Beyond that, it has a fully-opening suitcase-style main compartment, a laptop sleeve and organizational area in the front, and tuck-away straps. The carry-on dimensions, multiple grab handles, and compression straps make it portable, and versatile.
Pacsafe currently makes this version in a few different sizes, and they have other Venturesafe models available as well (such as the Vibe and X40), but I think this one has the best combination of features, especially in terms of organization. The others are lacking some extra compartments, for example, making this one the most recommendable of their selection. I wouldn’t say it has that much organization, but the organizer panel goes a long way toward keeping everything neat and tidy.
Get it here.
4) GoRuck G2
GoRuck has gained something of a reputation for designing some of the longest-lasting gear you can find, built for crazy endurance events and military use. They have packs of several different sizes (including multiple capacities, even if the packs have the same name), but the 40 liter G2 is the one I’m highlighting here.
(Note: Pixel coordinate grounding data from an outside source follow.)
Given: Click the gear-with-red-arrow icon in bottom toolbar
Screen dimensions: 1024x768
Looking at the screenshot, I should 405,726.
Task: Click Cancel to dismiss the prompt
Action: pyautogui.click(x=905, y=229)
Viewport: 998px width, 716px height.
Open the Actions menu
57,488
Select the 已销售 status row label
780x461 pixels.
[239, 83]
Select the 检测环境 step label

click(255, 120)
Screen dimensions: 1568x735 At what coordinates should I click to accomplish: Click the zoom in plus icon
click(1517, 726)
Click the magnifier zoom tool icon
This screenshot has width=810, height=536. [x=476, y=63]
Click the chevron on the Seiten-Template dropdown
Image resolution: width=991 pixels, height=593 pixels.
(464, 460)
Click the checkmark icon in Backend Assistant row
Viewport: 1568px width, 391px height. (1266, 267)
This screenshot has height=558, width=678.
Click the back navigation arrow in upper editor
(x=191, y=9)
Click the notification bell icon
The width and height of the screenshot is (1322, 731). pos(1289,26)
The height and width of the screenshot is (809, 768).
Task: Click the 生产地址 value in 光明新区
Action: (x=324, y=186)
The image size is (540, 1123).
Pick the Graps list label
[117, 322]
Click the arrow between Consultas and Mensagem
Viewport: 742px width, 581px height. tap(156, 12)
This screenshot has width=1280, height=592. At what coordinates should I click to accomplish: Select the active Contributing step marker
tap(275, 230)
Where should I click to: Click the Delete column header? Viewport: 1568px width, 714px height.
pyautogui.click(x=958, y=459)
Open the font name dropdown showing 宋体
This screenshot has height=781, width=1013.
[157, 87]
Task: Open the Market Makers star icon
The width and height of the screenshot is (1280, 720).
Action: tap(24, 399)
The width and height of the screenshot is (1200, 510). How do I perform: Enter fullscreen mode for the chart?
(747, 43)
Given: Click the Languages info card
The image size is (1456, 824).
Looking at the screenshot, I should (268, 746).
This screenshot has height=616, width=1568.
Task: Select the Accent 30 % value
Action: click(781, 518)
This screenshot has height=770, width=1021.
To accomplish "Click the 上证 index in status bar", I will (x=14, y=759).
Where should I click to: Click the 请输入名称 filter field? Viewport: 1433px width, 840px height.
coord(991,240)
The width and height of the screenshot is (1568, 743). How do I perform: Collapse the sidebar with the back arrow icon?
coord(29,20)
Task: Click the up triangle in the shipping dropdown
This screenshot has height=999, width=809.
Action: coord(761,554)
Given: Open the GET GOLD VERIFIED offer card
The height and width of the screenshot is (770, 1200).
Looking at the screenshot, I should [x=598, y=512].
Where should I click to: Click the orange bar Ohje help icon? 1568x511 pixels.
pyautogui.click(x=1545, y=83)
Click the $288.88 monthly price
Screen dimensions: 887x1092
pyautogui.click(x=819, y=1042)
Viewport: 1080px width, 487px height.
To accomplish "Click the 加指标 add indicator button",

The pack features a fully panel-loading design, a separate laptop compartment, and another exterior panel-loading compartment for extra organization. It also has those webbing loops all over the place for adding extra accessories or lashing gear to the outside, including a separately available padded hip belt, which I would call a necessity if you’re going for the 40 liter version. The sternum strap is also a separate accessory, so be sure to pick that up if you need it. You can tell it was originally designed for super tough, muscular guys, but it’s nice how they’ve accommodated scrawny weaklings with those extra touches.
As for the downside, the heavy-duty materials and construction make this pack heavy, and pricy…in fact it’s the heaviest and most expensive option listed here, but if you’re big enough to handle the heavier load and you want something that’ll pretty much last forever, the G2 is the one that’ll handle it.
The newly-developed G3, at 45 liters and with an integrated hip belt, nearly made the list here, but the slightly smaller G2 has that extra outside compartment for greater organization, so it just edges out the victory, at least in my opinion. Since the design doesn’t have much in the way of exterior organization, I think that’s an important feature. I do like the G3’s integrated hip belt, however, which is a more natural design element than the G2’s after-the-fact accessory hip belt add-on.
Pick it up here.
Option 2: Svelte and Slim
At 35 liters each, these are for lighter travelers who don’t need to max out on the size, but still want all the convenience of easy packing and laptop compatibility. They’ve got all the important features you’d want, in a slimmed-down size.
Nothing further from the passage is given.